Reputation: 4378
What is the most (time) efficient way of removing all exact duplicates from an unsorted standard internal table (non-deep structure, arbitrarily large)?
All I can think of is simply sorting the entire thing by all of its fields before running DELETE ADJACENT DUPLICATES FROM itab COMPARING ALL FIELDS
. Is there a faster or preferred alternative? Will this cause problems if the structure mixes alphanumeric fields with numerics?

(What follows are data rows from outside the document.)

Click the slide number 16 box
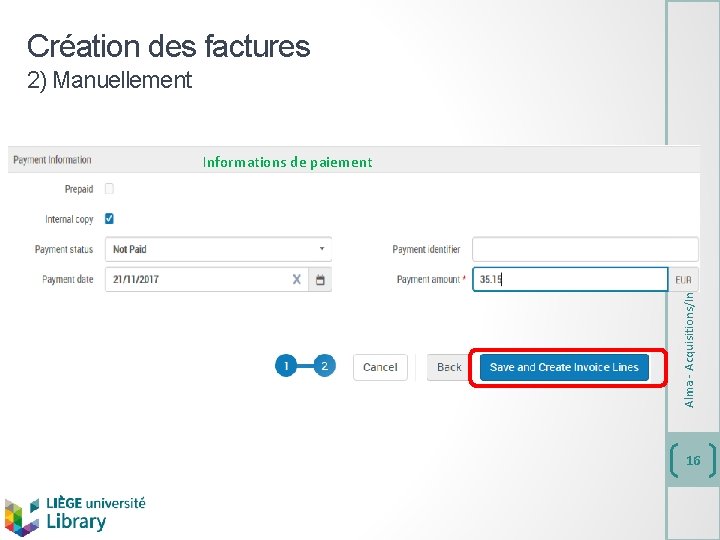This screenshot has height=540, width=720. click(693, 460)

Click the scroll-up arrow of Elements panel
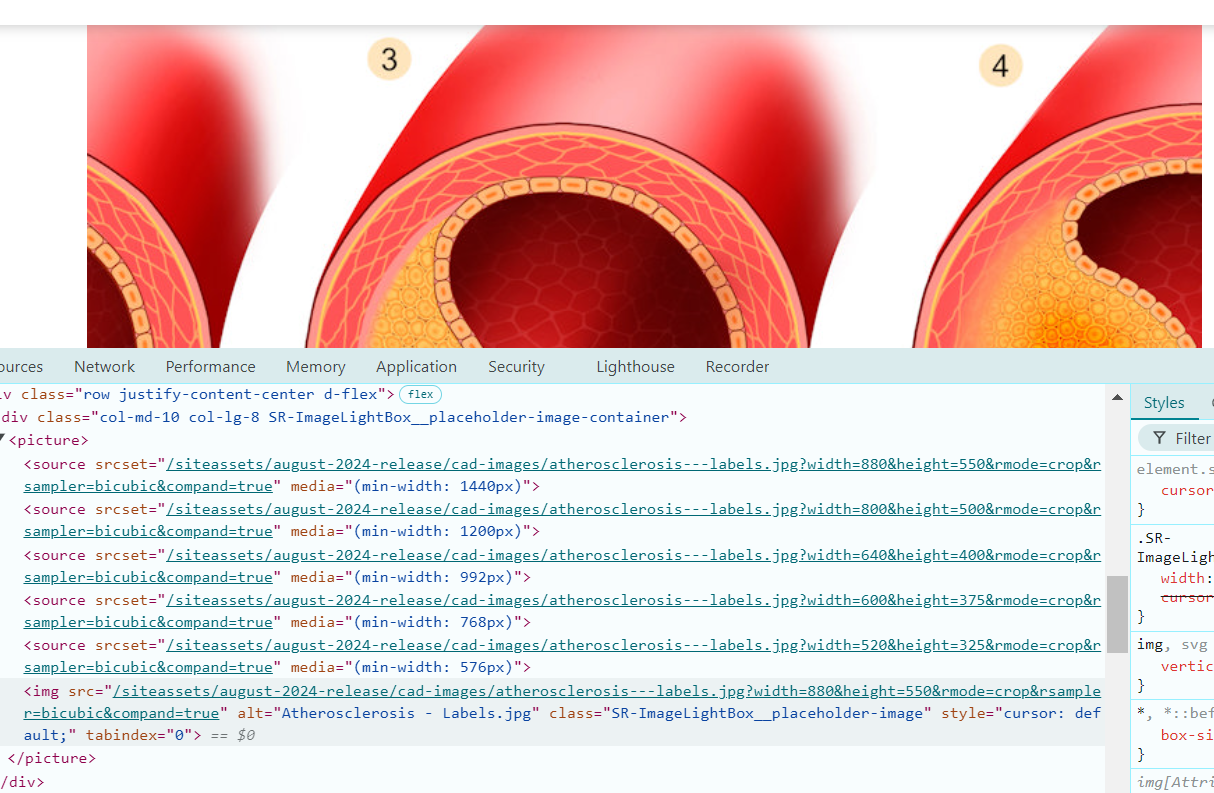[x=1117, y=398]

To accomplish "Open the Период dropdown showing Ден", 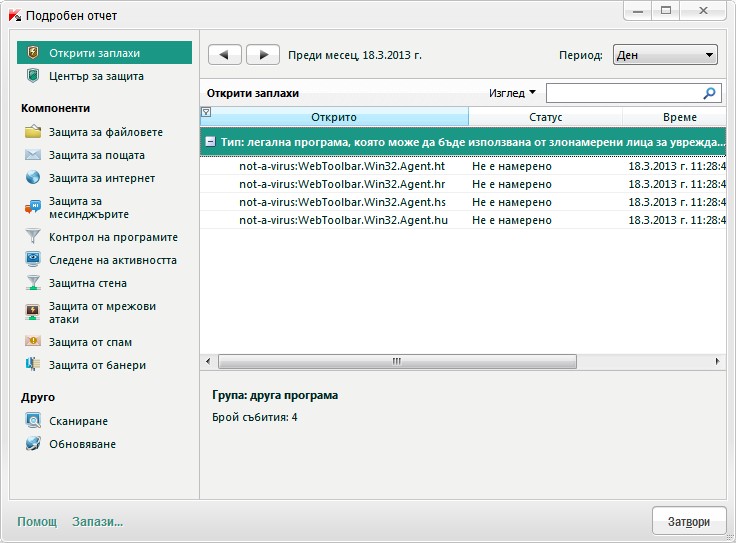I will 665,55.
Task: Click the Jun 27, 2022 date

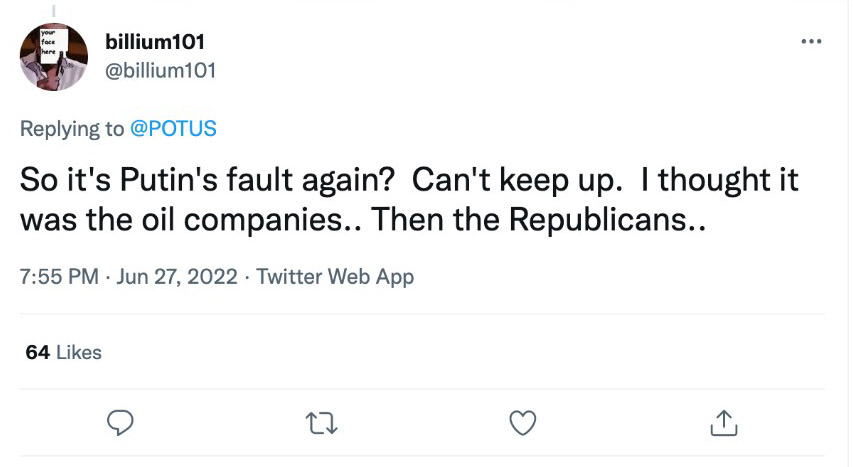Action: click(176, 277)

To provide context, I'm trying to improve performance on some horrible select logic in legacy programs. Most of these run full table scans on 5-10 joined tables, some of them self-joining. I'm left with hundreds of thousands of rows in memory and I'm fairly sure a large portion of them are just duplicates. However, changing the actual selects is too complex and would require /ex[tp]ensive/ retesting. Just removing duplicates would likely cut runtime in half but I want to make sure that the deduplication doesn't add too much overhead itself.
Upvotes: 2
Views: 2796
Reputation: 18483
I would investigate two methods:
Store the original index in an auxiliary field, SORT BY
the fields you want to compare (possibly using STABLE
), DELETE ADJACENT DUPLICATES
, then re-SORT BY
the stored index.
Using a HASHED TABLE
for the fields you want to compare, LOOP
through the data table. Use READ TABLE .. TRANSPORTING NO FIELDS
on the hashed table to find out whether the value already existed and if so, remove it - otherwise add the values to the hashed table.
I'm not sure about the performance, but I would recommend to use SAT
on a plausible data set for both methods and compare the results.
Upvotes: 4